Portuguese author (born 1949)

Raúl António Proença de Marcelino Mesquita (born May 12, 1949) is a Portuguese author. He graduated in with a degree in philosophy from the Lisbon Classical University.

== Biography ==
Raúl Mesquita was born in Lisbon, where he attended the Lycée Français, followed by the grammar schools Liceu Camões and Liceu D. João de Castro, finishing his studies at the Lisbon Classical University. Grandson of Raul Proença, he escaped from Portugal in June 1970 as a conscientious objector. He then lived in Belgium and in the United Kingdom, and was recognised as a political exile by the UN in Brussels in December 1970.

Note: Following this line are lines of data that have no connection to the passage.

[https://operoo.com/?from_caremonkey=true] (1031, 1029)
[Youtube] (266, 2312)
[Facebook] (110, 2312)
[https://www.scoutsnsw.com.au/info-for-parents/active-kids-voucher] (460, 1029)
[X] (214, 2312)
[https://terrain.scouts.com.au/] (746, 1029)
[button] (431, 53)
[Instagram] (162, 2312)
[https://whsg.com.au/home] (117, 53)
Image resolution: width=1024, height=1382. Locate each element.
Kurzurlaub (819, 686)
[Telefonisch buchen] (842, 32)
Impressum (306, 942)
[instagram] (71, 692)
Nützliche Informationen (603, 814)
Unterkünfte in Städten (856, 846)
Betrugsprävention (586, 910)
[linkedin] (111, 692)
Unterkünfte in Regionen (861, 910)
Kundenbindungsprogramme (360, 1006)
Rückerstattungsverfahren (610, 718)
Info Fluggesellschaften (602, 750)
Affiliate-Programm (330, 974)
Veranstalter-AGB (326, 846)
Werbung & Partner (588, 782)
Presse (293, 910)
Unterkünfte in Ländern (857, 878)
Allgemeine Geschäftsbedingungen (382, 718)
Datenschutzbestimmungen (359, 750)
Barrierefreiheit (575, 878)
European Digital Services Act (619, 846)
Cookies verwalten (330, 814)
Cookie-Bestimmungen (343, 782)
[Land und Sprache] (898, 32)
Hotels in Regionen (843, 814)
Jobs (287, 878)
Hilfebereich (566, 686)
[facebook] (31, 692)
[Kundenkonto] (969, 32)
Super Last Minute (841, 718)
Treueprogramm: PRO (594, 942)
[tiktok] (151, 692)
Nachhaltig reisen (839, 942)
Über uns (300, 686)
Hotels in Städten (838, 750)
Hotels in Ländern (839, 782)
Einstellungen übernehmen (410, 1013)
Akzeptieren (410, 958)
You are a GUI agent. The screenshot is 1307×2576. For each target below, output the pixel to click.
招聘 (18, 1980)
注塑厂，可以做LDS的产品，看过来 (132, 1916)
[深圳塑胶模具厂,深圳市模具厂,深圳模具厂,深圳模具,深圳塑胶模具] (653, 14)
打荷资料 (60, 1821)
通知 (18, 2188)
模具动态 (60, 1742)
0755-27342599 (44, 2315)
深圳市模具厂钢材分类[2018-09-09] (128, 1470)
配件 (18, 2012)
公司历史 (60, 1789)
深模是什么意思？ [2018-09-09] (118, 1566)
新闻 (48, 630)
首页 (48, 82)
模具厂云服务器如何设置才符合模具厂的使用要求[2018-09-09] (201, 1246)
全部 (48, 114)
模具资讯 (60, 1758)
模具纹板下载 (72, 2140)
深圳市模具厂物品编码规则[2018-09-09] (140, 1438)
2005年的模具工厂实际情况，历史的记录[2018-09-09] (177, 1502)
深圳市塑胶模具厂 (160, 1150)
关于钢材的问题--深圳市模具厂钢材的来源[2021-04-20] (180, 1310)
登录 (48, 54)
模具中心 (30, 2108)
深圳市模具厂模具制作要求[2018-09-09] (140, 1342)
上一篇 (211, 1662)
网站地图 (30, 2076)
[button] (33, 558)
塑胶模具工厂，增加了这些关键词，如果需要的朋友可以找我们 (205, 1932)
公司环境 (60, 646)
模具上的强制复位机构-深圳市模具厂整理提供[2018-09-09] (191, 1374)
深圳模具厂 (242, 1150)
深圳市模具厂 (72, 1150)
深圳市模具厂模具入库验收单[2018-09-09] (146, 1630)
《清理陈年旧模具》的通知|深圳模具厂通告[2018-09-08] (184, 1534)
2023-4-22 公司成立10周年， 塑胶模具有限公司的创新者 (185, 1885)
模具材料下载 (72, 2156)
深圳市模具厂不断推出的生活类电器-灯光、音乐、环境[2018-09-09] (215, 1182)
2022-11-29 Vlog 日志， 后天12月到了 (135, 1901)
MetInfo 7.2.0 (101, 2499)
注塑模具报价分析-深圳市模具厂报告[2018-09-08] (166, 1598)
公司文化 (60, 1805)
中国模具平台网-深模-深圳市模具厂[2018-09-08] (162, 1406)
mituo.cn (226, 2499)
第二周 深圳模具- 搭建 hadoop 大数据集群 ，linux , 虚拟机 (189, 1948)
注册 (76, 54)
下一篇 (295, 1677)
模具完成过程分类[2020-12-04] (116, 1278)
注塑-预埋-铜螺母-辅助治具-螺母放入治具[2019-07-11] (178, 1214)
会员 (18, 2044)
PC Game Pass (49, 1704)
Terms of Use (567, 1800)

He returned to his homeland in December 1974, after the Democratic revolution. He has published works both in psychology and in philosophy, such as, a Psychology Dictionary (co-author), Dicionário de Psicologia and the Critical Dictionary of Philosophy, (Dicionário Crítico de Filosofia) sole author, Plátano Editora.

Recently he has turned to fiction. In 2007 his novel Estoril 1959 was published by Imprensa Nacional Casa da Moeda (Biblioteca de Autores Portugueses).

In 2008 he published the novel O Pai e os Outros – Uma Pequena História de Doidos, at Colibri Publishers. Also in 2008, Sílabo Publishers published his Translation, Preface and Footnotes of the Maximes et Réflexions Morales, by La Rochefoucauld.

He came out with the novel Censurado/Aprovado at Althum in December 2010.
In 2013 Cosmos Editores published his essay on The Marquis of Sade, Sade e a Liberdade, a Natureza e a Montreuil.

Raúl Mesquita came out in 2014 with his memoirs of his life in Brussels and London, Martelos e Berbequins - Memórias.

He wrote and broadcast programmes for the Portuguese Classical Radio Antena 2. He has also taught philosophy but now spends his time writing and delivering presentations.

== Conferences ==
- Wagner, music and words – Nietzsche, words and music, 2001.
- Debaucheries – the Libertines Débauche as a means of living against hypocrisy 2007.
- The Allegory of the Cave – A myth? A mirror of an illusion? 2007.
- Spinoza and Freedom, 2007.
- The Libertines and the 18th century, 2008.
- Organized a conference on Raul Proença and the 1927 February 7 Revolution against the Portuguese dictatorship. The orator has been the Historian and History Professor António Reis, 2008.
- Collaborated in the production of "A Ópera do Malandro", by Chico Buarque (Auditório Camões) em 2007.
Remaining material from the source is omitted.